But despite Tsarist endeavour Garabagh remained a bastion of Armenian
life and during its 19th and 20th century revival played a central
role. It was home to schools, libraries, printing houses and other
national and cultural organisations and institutions and produced some
of the most outstanding modern Armenian intellectual and literary
figures as well as freedom fighters. But even as it testifies
forcefully against Azerbaijani chauvinist fabrication this history
does not assign to Armenians any exclusive rights to the region.
Through the centuries as the proportion of non-Armenians increased,
parallel to the Armenian experience was an emerging (conditionally
termed) Azerbaijani one.  Within Garabagh Azerbaijani people
established communities, developed their customs and their traditions
and this alongside Armenians.
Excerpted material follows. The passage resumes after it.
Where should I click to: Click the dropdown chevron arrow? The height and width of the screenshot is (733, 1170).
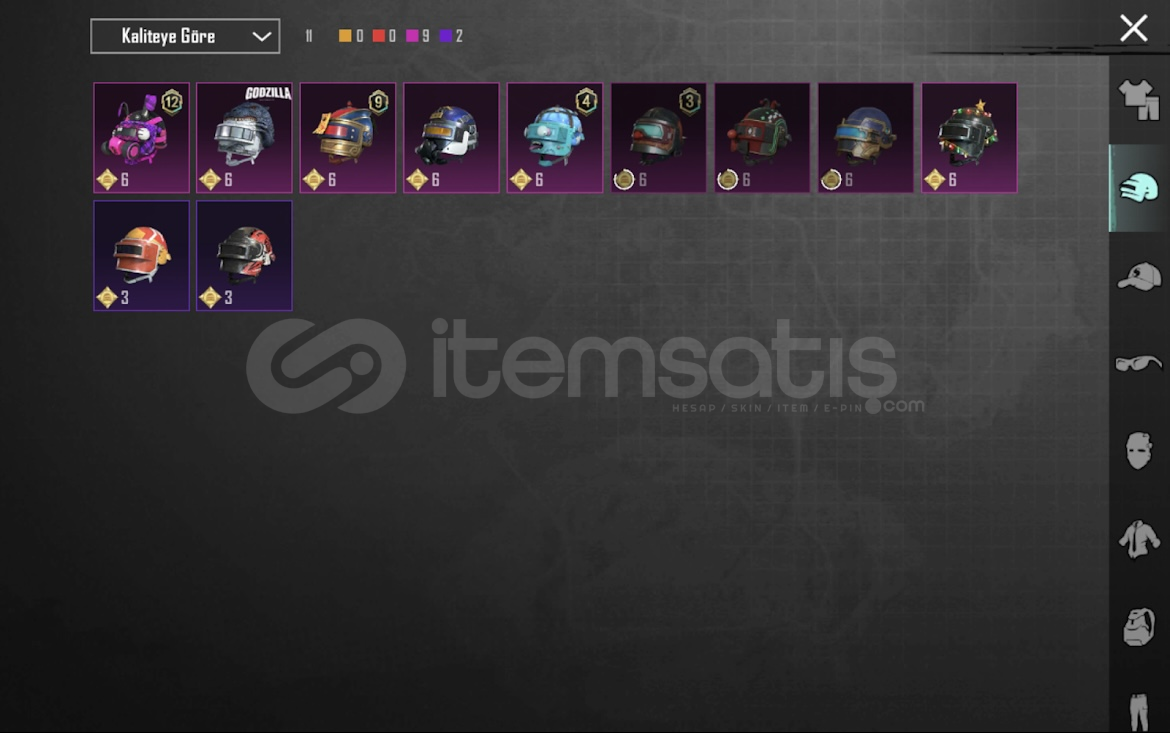[261, 36]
According to historians, Ouloubabian
among them, Garabagh and Shushi in particular played an important role
during the 19th and 20th century process of Azeri nation formation.

For both Armenians and Azerbaijanis Garabagh became a vibrant centre
of national culture and politics. But in the wake of the defeat of
democratic nationalism it also became a hotbed of nationalist hatreds
and wars that exploded into war at the turn of the 20th century.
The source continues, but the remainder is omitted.